What you have to do:
Only an exact repetition of the lines from the one holding "Task: Click the" to the end of the data is wanted, with pictures left out.

Given data:
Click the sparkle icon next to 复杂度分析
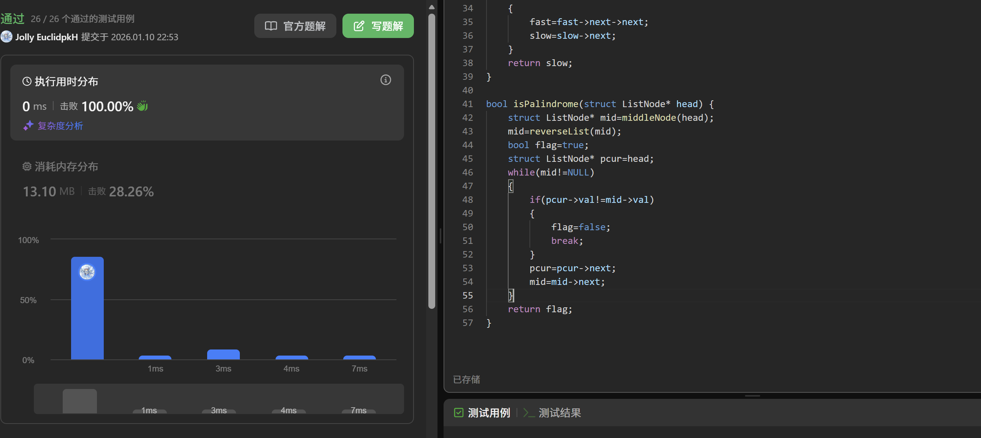981x438 pixels. click(x=28, y=126)
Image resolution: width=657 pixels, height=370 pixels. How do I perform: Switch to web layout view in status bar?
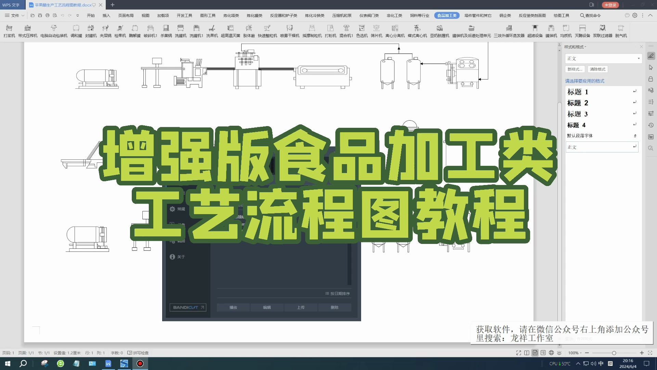(551, 353)
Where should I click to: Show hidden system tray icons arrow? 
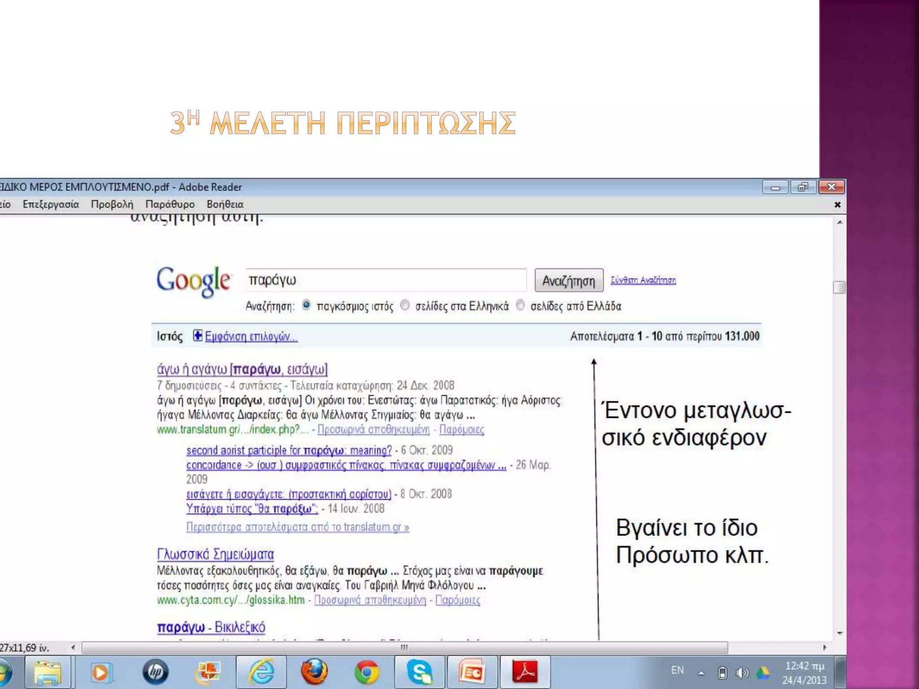coord(701,673)
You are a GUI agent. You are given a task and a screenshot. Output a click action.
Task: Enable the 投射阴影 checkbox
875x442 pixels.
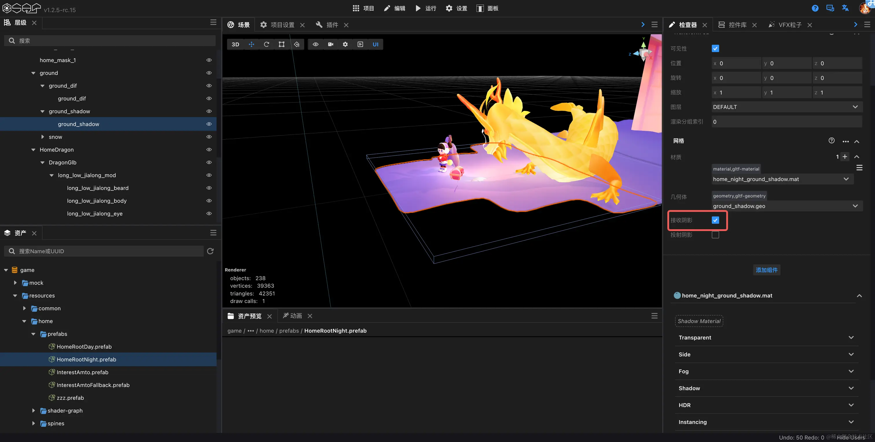[715, 235]
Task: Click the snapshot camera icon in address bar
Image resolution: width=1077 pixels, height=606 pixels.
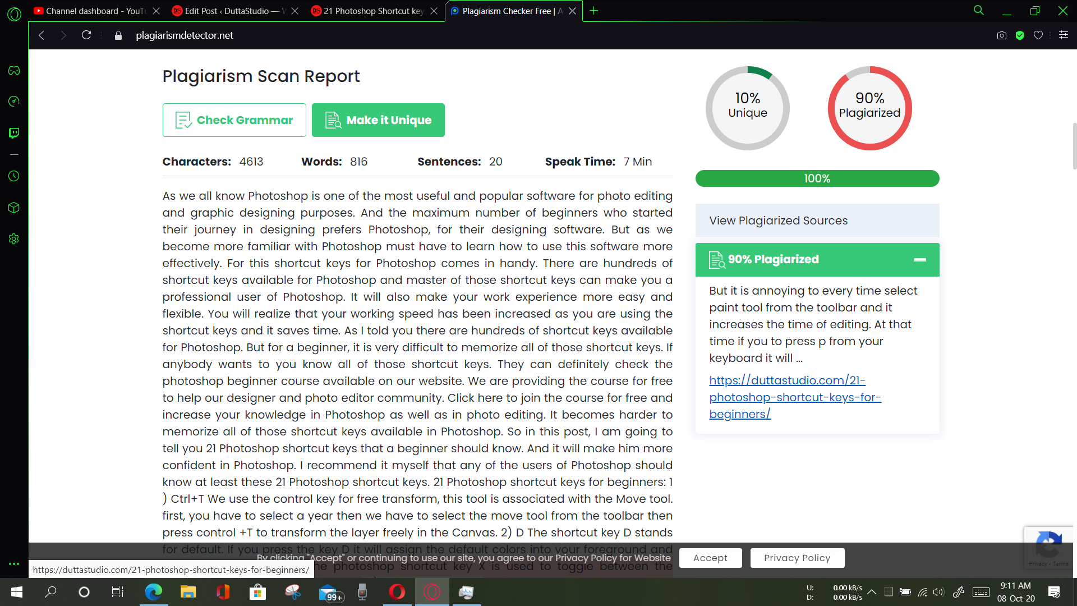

The completed task:
Task: Click the snapshot camera icon in address bar
Image resolution: width=1077 pixels, height=606 pixels.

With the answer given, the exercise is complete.